Published 1:43 pm Friday, October 25, 2019

A new law passed by the U.S. House of Representatives will make animal cruelty a federal felony. H.R. 724, also known as the PACT Act (Preventing Animal Cruelty and Torture), was passed by the House on Tuesday.

The PACT Act bans extreme, intentional acts of abuse to animals including crushing, burning, drowning, suffocating and impaling animals. According to the bill, it retains existing criminal offenses that prohibit knowingly creating or distributing an animal crush video using interstate commerce. The bill also adds a new provision to criminalize an intentional act of animal crushing.

The bill states that a violator is subject to criminal penalties — a fine, a prison term up to seven years or both.

The bipartisan bill, which was introduced in the House on Jan. 23, was introduced by Florida Reps. Ted Deutch, a Democrat, and Vern Buchanan, a Republican. The bill has approximately 300 total co-sponsors from both sides of the political aisle.

In a press release, Deutch said, “Today’s vote is a significant milestone in the bipartisan quest to end animal abuse and protect our pets. This bill sends a clear message that our society does not accept cruelty against animals. We’ve received support from so many Americans from across the country and across the political spectrum.

“Animal rights activists have stood up for living things that do not have a voice. Law enforcement officers have sought a federal overlay to help them stop animal abusers who are likely to commit acts of violence against people. And animal lovers everywhere know this is simply the right thing to do. I’m deeply thankful for all of the advocates who helped us pass this bill, and I look forward to the Senate’s swift passage and the President’s signature.”

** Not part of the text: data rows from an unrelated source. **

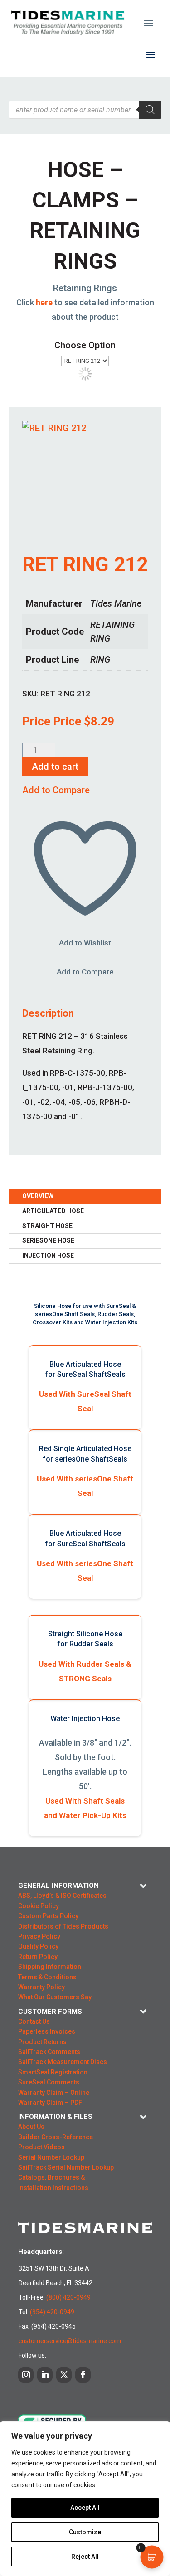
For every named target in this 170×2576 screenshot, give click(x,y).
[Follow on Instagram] (26, 2375)
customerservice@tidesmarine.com (70, 2340)
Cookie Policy (38, 1906)
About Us (31, 2126)
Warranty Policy (41, 1987)
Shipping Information (49, 1966)
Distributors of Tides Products (63, 1926)
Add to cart (55, 766)
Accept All (85, 2507)
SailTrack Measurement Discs (62, 2061)
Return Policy (38, 1956)
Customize (85, 2532)
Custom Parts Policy (48, 1916)
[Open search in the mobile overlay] (85, 110)
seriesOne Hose (48, 1240)
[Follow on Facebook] (83, 2375)
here (44, 302)
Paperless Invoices (46, 2031)
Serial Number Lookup (51, 2157)
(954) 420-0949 (52, 2312)
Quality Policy (38, 1946)
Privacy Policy (39, 1936)
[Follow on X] (64, 2375)
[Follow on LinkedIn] (45, 2375)
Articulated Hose (53, 1211)
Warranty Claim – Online (53, 2092)
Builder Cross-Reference (55, 2137)
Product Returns (42, 2041)
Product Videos (41, 2147)
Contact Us (34, 2021)
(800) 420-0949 (68, 2297)
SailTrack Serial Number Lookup (66, 2167)
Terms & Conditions (47, 1977)
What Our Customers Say (55, 1997)
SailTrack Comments (49, 2051)
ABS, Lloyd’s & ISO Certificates (62, 1895)
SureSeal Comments (48, 2082)
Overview (37, 1196)
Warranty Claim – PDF (50, 2102)
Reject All (85, 2556)
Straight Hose (47, 1226)
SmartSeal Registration (52, 2072)
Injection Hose (48, 1255)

Many in the Bell County community agree with the law and believe it is long overdue.

“Love it,” said Christy Wallace on the Middlesboro Daily News Facebook page. “(It) should have been done a long time ago.”

Cheryll Chance said, “(It) should have been a law years ago.”

Scott Ledford said, “I think it should be life in prison.”

Helena Woods simply said, “Progress.”

The bill is now in the hands of the Senate.